Les physiciens de l’Université Rice, dirigés par Ming Yi, en collaboration avec Bharat Jalan de l’Université du Minnesota et Milan Radovic de l’Institut Paul Scherrer, ont rapporté ces résultats dans la revue Science Advances. Ming Yi a déclaré : « Le dioxyde de ruthénium a été l’un des premiers matériaux proposés comme candidat altermagnétique, mais les études sur sa forme massive n’ont pas révélé de preuves de magnétisme. Notre recherche montre que sa forme ultrafine pourrait être la clé pour le rendre magnétique. »
Pour étudier l’état magnétique du dioxyde de ruthénium ultrafin, les chercheurs ont examiné sa texture de spin, qui décrit comment les moments magnétiques d’un matériau — les spins de ses électrons — sont arrangés dans l’espace. Ces motifs peuvent indiquer si un matériau est magnétique et quel type de magnétisme il présente. L’équipe a mesuré ces motifs à l’aide d’une technique appelée spectroscopie de photoémission angulaire résolue en spin.
Yichen Zhang, premier auteur de l’article et récent diplômé de Rice, a déclaré : « Après avoir analysé nos mes, nous avons constaté que, dans nos conditions expérimentales, le dioxyde de ruthénium présente des textures de spin compatibles avec un magnétisme non conventionnel.

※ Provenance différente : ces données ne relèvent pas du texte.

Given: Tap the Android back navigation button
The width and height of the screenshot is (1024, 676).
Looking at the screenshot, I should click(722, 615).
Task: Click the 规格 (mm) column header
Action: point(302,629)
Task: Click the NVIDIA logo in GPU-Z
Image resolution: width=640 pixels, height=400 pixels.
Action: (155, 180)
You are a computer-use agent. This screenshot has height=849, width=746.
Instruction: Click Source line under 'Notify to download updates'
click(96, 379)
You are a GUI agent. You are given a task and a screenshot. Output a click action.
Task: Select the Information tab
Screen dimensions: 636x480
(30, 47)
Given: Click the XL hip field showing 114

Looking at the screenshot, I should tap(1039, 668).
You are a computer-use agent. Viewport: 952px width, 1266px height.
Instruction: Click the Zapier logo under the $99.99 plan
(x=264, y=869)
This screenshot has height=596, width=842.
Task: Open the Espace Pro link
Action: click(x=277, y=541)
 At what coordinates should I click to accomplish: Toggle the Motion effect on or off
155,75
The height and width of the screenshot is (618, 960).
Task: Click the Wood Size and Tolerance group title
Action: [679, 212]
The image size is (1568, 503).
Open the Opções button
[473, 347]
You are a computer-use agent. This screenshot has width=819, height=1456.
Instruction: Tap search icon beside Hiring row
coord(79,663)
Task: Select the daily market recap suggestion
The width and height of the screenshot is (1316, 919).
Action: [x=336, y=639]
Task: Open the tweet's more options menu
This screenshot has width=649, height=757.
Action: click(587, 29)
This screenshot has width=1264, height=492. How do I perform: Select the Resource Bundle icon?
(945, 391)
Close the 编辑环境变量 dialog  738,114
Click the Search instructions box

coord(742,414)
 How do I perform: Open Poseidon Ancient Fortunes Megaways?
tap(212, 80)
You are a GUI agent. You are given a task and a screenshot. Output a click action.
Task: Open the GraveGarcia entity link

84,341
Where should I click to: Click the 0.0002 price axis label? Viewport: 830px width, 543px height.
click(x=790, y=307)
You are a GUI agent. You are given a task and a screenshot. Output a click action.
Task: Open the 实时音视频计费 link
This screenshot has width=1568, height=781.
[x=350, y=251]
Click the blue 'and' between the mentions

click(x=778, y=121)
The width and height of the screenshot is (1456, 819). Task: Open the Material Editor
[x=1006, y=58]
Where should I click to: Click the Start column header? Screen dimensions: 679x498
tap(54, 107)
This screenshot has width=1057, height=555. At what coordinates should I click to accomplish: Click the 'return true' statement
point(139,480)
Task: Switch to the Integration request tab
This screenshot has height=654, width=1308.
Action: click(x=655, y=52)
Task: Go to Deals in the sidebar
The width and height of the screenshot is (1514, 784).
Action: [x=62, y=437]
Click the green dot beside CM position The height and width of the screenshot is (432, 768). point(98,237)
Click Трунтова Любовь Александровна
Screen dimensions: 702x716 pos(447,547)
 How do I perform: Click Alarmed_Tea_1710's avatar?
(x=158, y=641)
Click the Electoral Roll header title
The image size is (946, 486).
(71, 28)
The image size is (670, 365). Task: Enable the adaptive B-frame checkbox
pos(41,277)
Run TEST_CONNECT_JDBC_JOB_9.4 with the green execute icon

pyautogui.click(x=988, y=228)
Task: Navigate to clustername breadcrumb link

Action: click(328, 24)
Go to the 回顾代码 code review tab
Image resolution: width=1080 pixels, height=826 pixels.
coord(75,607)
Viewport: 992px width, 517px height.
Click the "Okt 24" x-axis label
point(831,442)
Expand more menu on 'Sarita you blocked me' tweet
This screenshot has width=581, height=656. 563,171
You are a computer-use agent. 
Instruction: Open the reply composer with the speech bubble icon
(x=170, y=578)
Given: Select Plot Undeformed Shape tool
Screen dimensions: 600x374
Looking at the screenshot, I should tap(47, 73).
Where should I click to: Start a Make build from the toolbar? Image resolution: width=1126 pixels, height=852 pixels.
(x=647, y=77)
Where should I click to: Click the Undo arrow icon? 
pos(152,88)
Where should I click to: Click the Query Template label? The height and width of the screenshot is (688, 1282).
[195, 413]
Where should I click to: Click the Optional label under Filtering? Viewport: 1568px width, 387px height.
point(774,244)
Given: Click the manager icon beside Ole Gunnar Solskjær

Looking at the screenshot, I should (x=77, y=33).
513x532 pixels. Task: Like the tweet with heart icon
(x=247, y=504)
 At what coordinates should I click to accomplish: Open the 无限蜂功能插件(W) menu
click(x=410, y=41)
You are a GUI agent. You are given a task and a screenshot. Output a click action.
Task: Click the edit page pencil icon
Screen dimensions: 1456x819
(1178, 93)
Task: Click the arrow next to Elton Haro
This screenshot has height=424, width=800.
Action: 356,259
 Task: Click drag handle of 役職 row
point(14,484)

Cela suggère que le dioxyde de ruthénium massif et ultrafin, sous les bonnes conditions, pourrait avoir des propriétés magnétiques distinctement différentes. »
Les chercheurs ont également découvert que le comportement de spin inhabituel se manifestait dans des conditions spécifiques, notamment lorsque la structure électronique du dioxyde de ruthénium ultrafin subissait une contrainte de réseau, ce qui exerce une pression sur la structure atomique du matériau. En l’absence de cette contrainte, comme dans la forme massive naturelle du matériau, les spins électroniques ne montraient pas de signes d’altermagnétisme.
« La nature dépendante de la contrainte suggère que nous pourrions utiliser la contrainte de réseau comme un bouton de réglage pour induire ou contrôler l’altermagnétisme », a déclaré Zhang. Cela pourrait s’avérer extrêmement utile pour les architectures de spintronique et de RAM de nouvelle génération.
Ces résultats soulèvent la possibilité que les chercheurs puissent ajuster délibérément la contrainte de réseau pour contrôler le comportement magnétique dans de futurs matériaux électroniques. Un tel contrôle pourrait être précieux pour la spintronique, un domaine qui utilise le spin des électrons ainsi que leur charge électrique pour traiter et stocker des informations.
Les découvertes soulignent également la complexité d’identifier et de décrire le comportement des matériaux quantiques. Le dioxyde de ruthénium a été au centre d’un long débat scientifique, les physiciens essayant de déterminer si sa forme massive était magnétique. Les chercheurs ont finalement convenu que le dioxyde de ruthénium massif ne présente pas de magnétisme.
Ce travail met en lumière comment le changement des dimensions du matériau et l’application d’une contrainte sur sa structure atomique peuvent produire des comportements très différents. Yi a ajouté : « Ce travail montre à quel point ces questions peuvent être complexes. La préparation de matériaux de haute qualité et le protocole de me minutieux ont été essentiels pour observer les propriétés de spin électroniques correctes. »
Cette recherche a été financée par le Département de l’Énergie des États-Unis, l’initiative EPiQS de la Fondation Gordon et Betty Moore, ainsi que la Fondation Robert A. Welch.